Да Винчи, который запечатлел твою звезду:
Чечилию! Да, сегодня прекрасна та,
Пред чьими красивыми глазами
солнце кажется темной тенью.
Честь – твоя, хотя и заработана она
его рисунком,
Кажется, что ты слушаешь и не говоришь…»
Декламацию Бернардо прервал стук в дверь, и Чечилия увидела, как в приоткрывшуюся щель просунулось лицо ее брата. Он помахал рукой в кружевном рукаве и прочистил горло.
– Прошу прощения, что прерываю, синьоры. – Фацио кинул быстрый взгляд на потрет, и Чечилия увидела, как мастер да Винчи встал перед своей работой, как бы защищая ее от посторонних глаз, хотя и улыбаясь при этом ее брату. – Наш достопочтенный лорд желает знать, на какой стадии находится работа над портретом. И над стихами мастера Бернардо.

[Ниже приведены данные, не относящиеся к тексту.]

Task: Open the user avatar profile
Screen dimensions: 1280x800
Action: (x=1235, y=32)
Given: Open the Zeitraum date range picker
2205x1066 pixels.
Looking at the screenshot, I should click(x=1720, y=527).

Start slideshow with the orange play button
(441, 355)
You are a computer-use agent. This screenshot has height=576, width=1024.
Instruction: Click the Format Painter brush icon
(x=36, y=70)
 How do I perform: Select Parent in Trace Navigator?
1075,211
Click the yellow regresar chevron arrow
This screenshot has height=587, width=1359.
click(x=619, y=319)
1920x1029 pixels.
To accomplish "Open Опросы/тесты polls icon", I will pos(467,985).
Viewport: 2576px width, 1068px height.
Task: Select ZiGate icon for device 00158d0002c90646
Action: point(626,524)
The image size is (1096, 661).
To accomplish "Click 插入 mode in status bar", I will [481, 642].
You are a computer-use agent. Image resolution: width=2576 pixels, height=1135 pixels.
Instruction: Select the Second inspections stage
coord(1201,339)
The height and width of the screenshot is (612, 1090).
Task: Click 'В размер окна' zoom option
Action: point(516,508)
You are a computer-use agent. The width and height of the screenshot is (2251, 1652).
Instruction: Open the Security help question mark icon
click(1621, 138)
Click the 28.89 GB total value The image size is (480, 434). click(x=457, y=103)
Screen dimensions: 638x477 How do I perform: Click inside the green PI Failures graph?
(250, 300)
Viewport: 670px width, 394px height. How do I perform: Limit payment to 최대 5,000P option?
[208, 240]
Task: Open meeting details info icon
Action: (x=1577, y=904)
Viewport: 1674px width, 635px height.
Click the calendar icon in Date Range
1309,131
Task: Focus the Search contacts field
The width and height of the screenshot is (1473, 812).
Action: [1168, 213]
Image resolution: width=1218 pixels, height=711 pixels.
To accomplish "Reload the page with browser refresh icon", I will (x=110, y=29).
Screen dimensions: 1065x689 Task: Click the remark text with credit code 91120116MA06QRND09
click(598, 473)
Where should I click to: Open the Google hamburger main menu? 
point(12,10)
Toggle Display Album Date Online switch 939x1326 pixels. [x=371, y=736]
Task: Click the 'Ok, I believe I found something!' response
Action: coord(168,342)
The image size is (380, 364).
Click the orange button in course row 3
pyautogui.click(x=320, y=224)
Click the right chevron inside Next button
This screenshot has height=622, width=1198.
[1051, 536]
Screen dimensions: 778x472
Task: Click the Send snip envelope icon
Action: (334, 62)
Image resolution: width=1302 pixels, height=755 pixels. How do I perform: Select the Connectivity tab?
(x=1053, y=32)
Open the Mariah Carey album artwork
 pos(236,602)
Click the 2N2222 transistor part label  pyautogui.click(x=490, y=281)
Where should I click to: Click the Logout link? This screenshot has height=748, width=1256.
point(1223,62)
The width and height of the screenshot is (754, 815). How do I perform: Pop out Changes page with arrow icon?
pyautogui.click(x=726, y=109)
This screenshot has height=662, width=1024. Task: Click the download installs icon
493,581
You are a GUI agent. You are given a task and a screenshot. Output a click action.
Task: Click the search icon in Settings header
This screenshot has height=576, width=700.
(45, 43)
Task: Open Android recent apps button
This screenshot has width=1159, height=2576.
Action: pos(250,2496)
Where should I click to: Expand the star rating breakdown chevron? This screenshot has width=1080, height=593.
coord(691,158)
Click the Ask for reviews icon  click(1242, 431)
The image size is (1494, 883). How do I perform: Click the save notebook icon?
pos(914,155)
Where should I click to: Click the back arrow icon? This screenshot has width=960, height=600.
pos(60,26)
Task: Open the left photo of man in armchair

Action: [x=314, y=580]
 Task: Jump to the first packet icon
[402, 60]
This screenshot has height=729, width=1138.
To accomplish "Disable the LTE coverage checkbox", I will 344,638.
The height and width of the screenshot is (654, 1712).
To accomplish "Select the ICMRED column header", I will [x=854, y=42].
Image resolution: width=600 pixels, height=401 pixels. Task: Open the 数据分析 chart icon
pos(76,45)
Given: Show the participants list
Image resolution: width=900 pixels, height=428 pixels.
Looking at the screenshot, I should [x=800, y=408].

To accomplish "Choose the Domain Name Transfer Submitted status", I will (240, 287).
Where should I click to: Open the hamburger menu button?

– Мы над ними работаем, – ответила Чечилия и поморщилась, потому что малыш пнул ее в бок. Она приложила ладонь к животу и согнула спину. В последние дни малыш стал вести себя активно, от чего доставалось ее спине и бедрам. Когда Чечилия разогнулась, Виолина побежала к Фацио, виляя хвостом. Собачка прижалась животом к земле и замерла под гладящей ее голову рукой Фацио. Чечилия даже пожалела, что она сама не может так же приползти в уютные объятия брата, что он не может дать ей гарантий, что в конце концов все будет хорошо. Но нет, никогда она не покажет свою уязвимость перед мастером да Винчи и Бернардо. Ведь они рассчитывают на нее.
– Мой стих ничто в сравнении с портретом мастера да Винчи, но мы оба скоро закончим, – сказал Бернардо.
– А я-то надеялся, что смогу оценить сходство с собственной сестрой до того, как толпа будет ломиться в ворота замка, – съязвил Фацио. – В Милане имя мастера да Винчи на устах у всех. Люди жаждут увидеть его работы после того, как стали свидетелем его талантов в украшении церемонии. А после этого праздника, уверен, все в городе захотят иметь его живопись!
Мастер да Винчи отвесил короткий поклон.
– Мне очень лестно.
– Это правда, – ответил Фацио. – Невиданное количество гостей приняло приглашения его светлости.
Чечилия неловко поднялась, выставив вперед свой живот и поставив ноги в домашних туфлях на каменный пол, и обратилась к брату:
– Фацио, а ты уверен, что Людовико хочет, чтобы я там была? Я думаю, это странно.